DO THIS: Edit the records beginning at the line that contains "Given: Select the Kürsör card title" and stopping after the line that contains "Looking at the screenshot, I should (x=119, y=193).", changing "Screen dimensions" to "Display size" and keeping everything else the same. Return only those lines, and omit the pictures.

Entries from a dataset:

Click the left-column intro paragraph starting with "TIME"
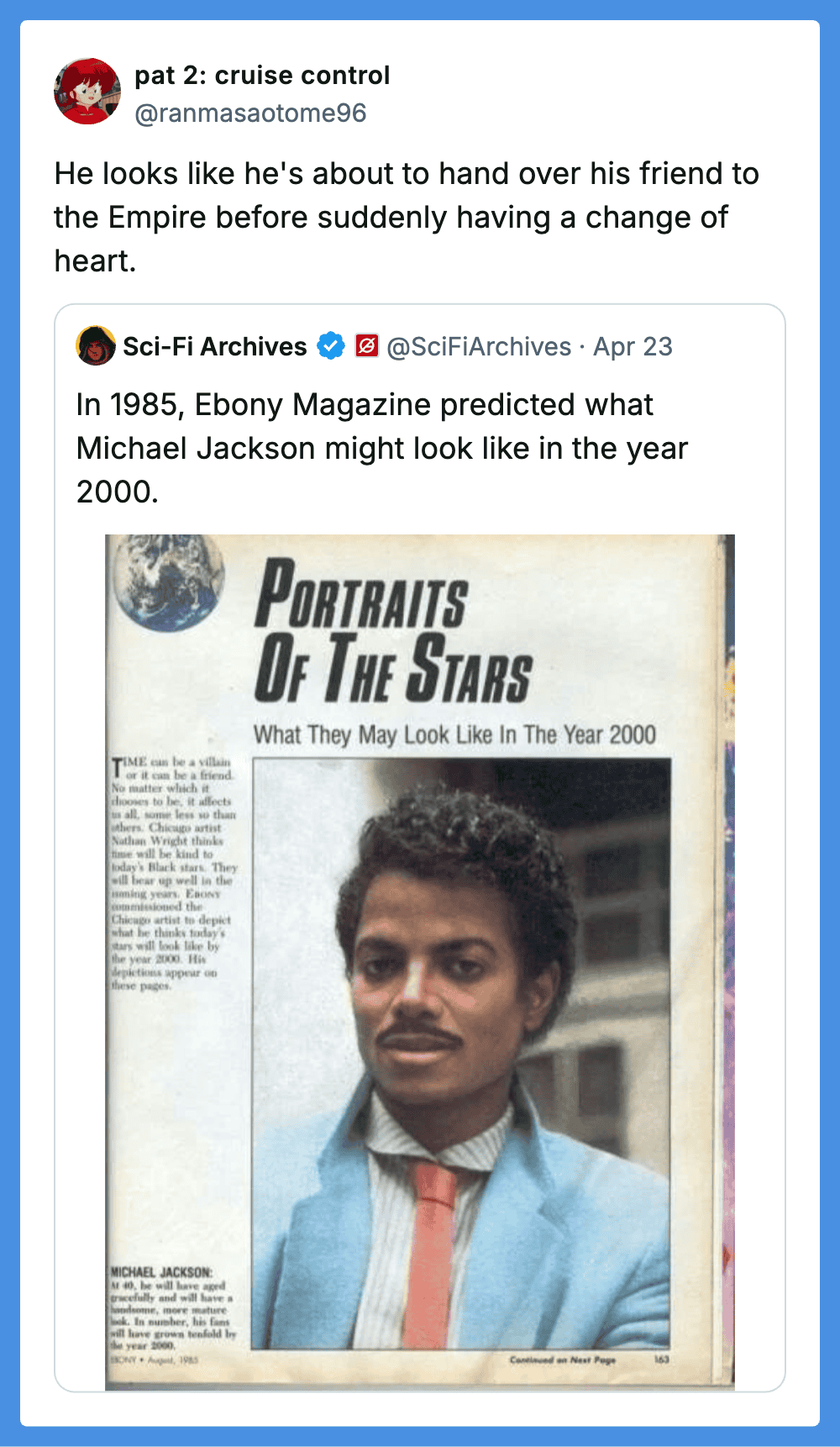 tap(174, 874)
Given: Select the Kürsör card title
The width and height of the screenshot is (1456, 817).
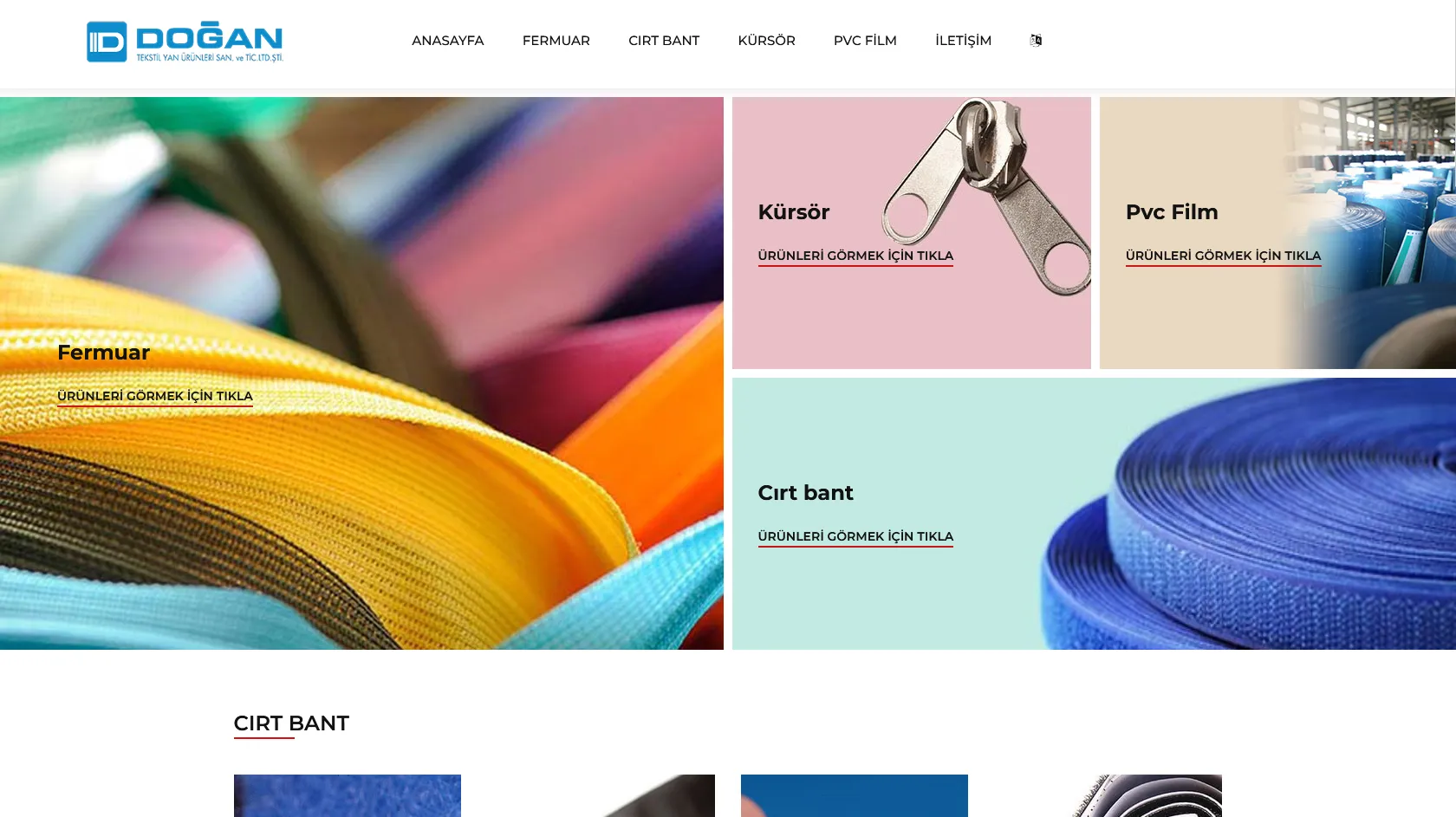Looking at the screenshot, I should pyautogui.click(x=794, y=212).
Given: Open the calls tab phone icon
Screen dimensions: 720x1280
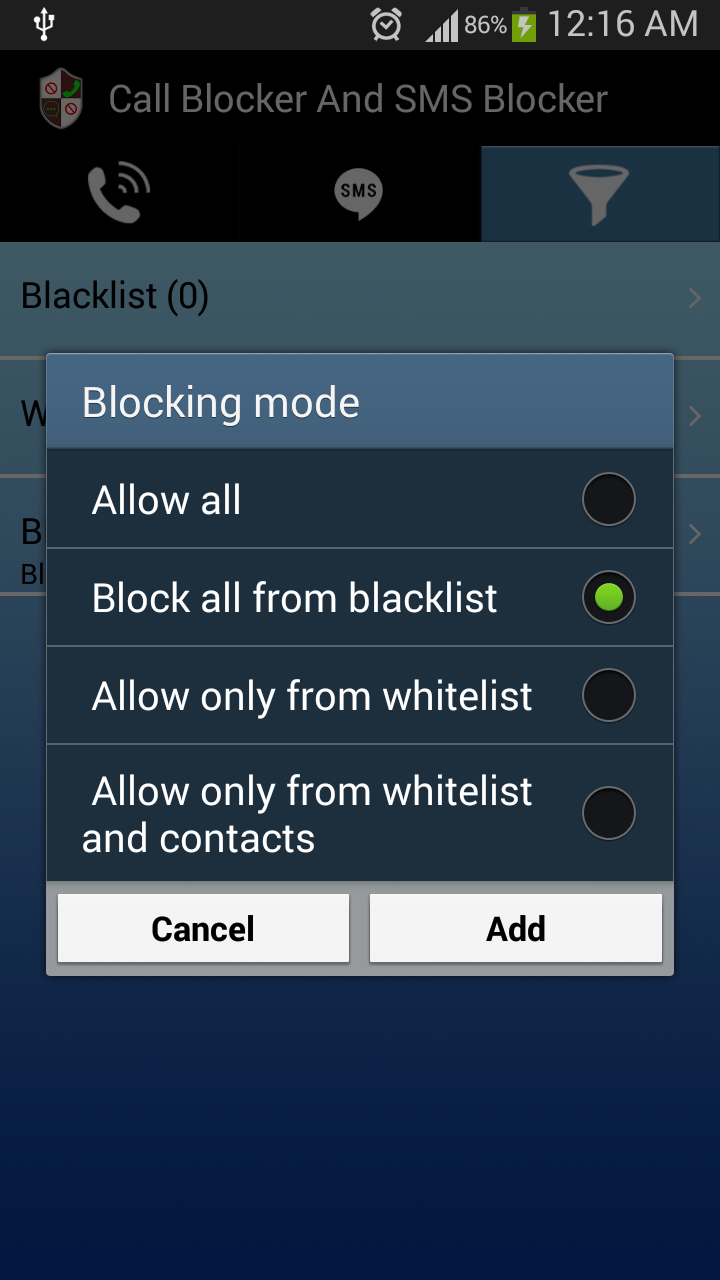Looking at the screenshot, I should (x=119, y=193).
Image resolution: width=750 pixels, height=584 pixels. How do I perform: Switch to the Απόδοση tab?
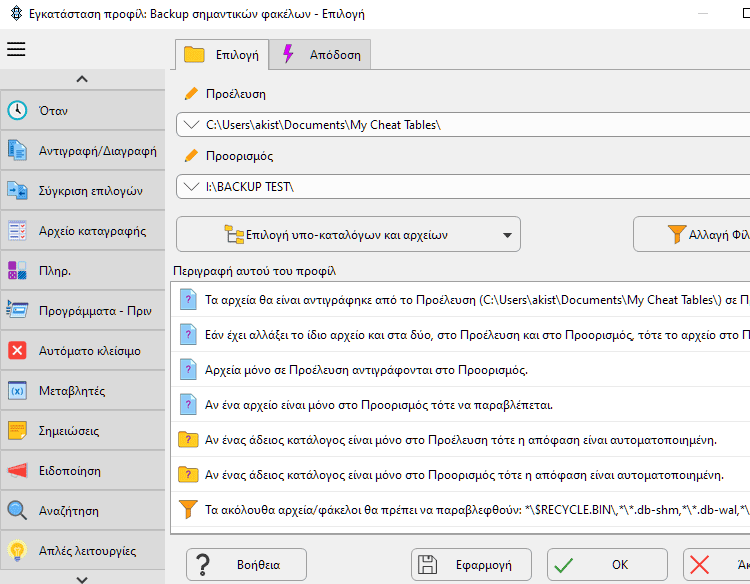[x=320, y=55]
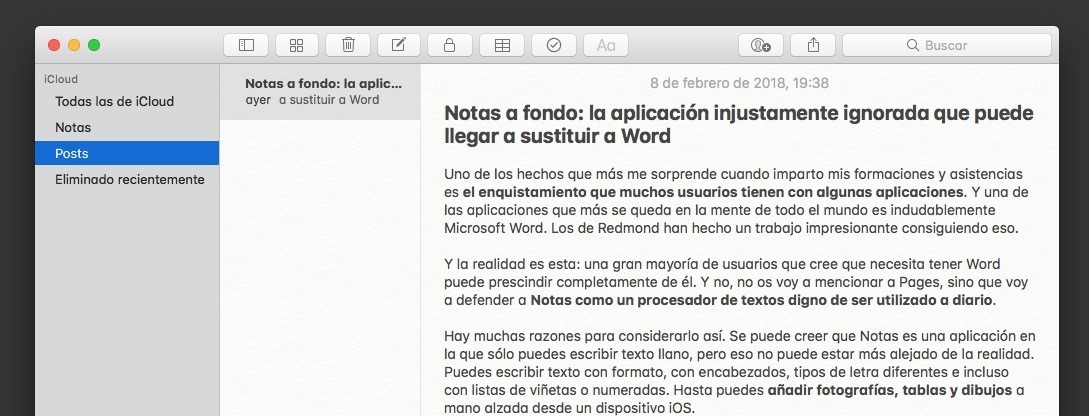The image size is (1089, 416).
Task: Open the attachments browser grid view
Action: click(x=297, y=45)
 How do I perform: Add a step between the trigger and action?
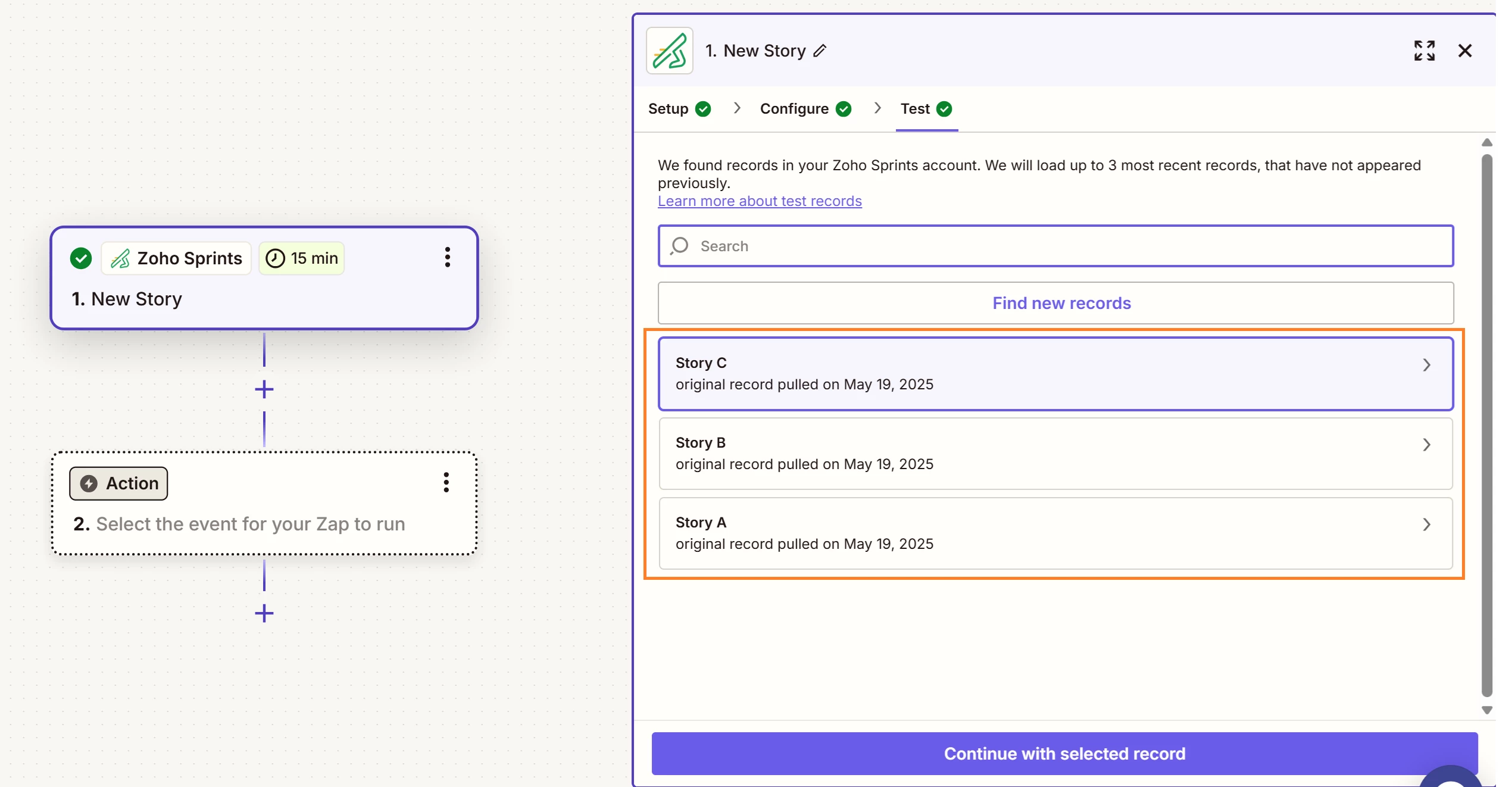coord(264,390)
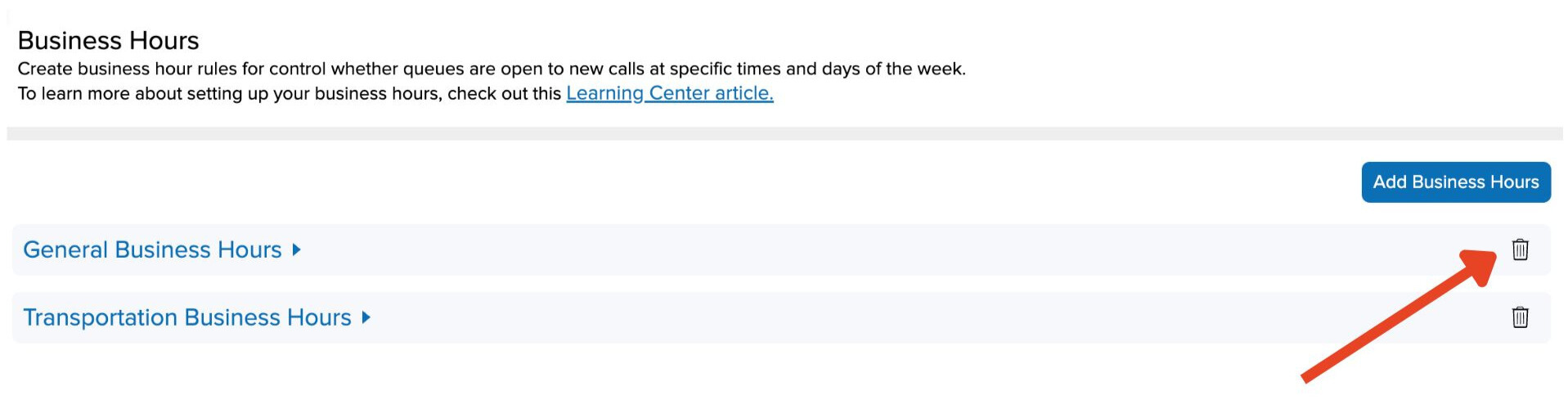Open the Learning Center article link
Screen dimensions: 1568x409
coord(669,93)
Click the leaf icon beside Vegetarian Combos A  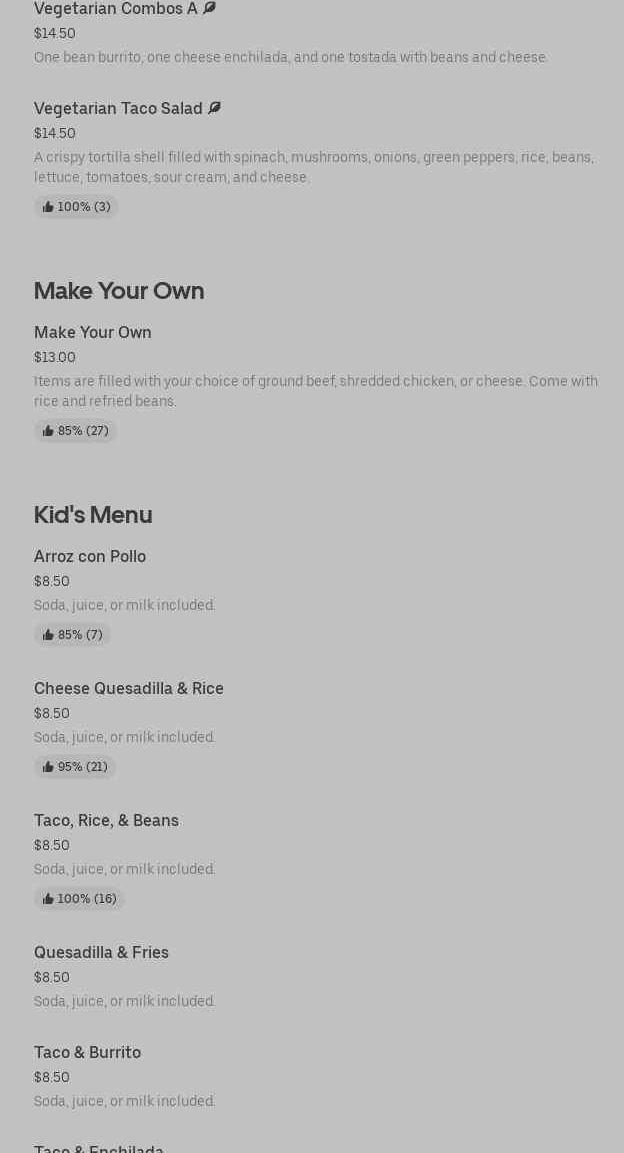[x=209, y=8]
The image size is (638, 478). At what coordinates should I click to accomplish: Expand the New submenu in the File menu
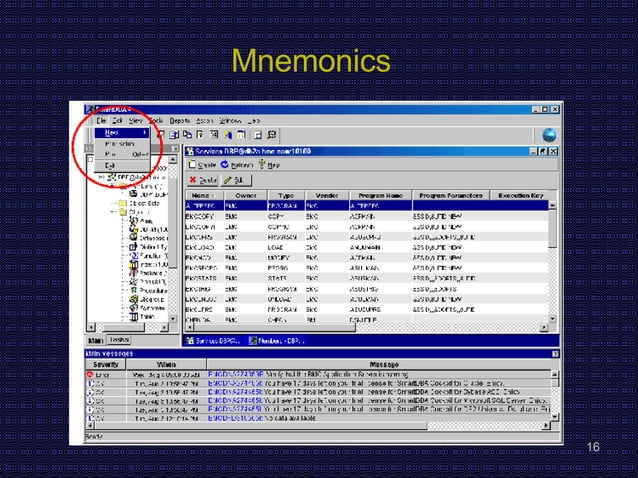[122, 133]
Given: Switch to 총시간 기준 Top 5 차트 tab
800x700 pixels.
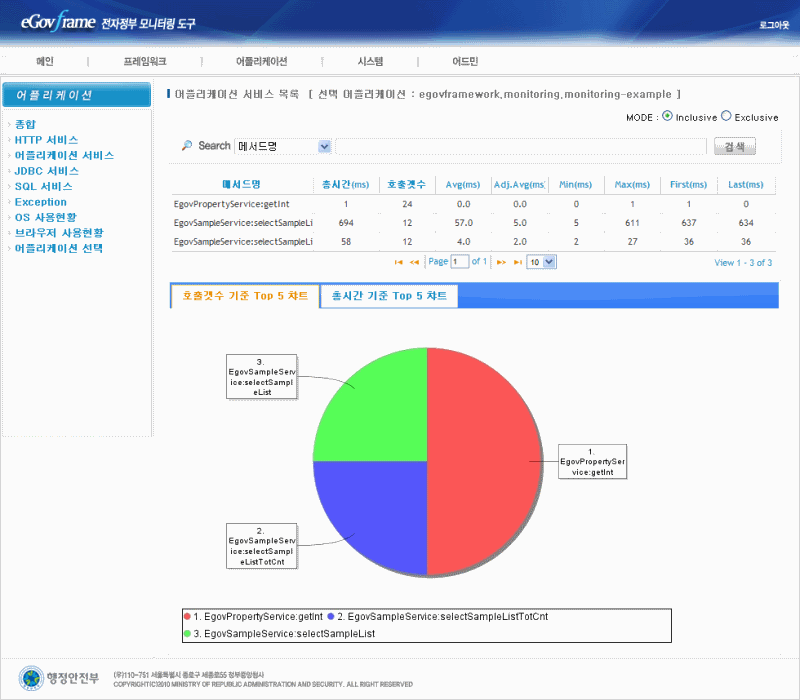Looking at the screenshot, I should coord(389,296).
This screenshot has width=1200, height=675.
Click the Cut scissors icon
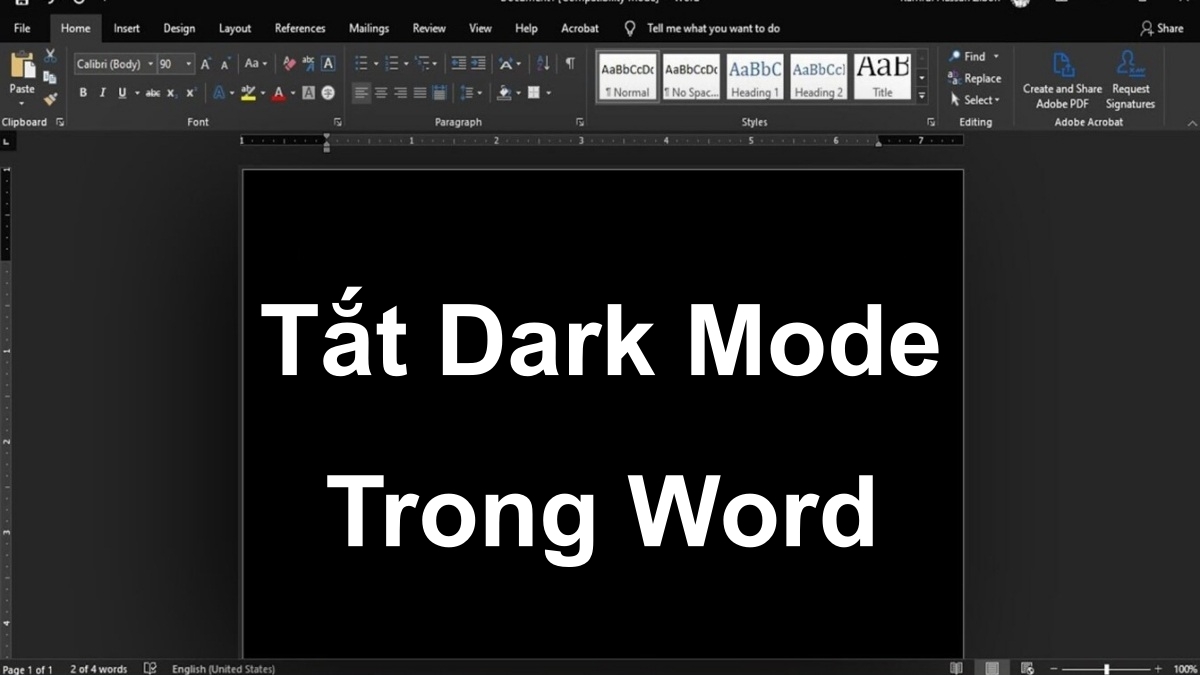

ANSWER TO THIS PROBLEM:
Given: Select the Kürsör card title
The width and height of the screenshot is (1456, 817).
Looking at the screenshot, I should pyautogui.click(x=794, y=212).
Given: Open the calls tab phone icon
Display size: 720x1280
Looking at the screenshot, I should (x=119, y=193).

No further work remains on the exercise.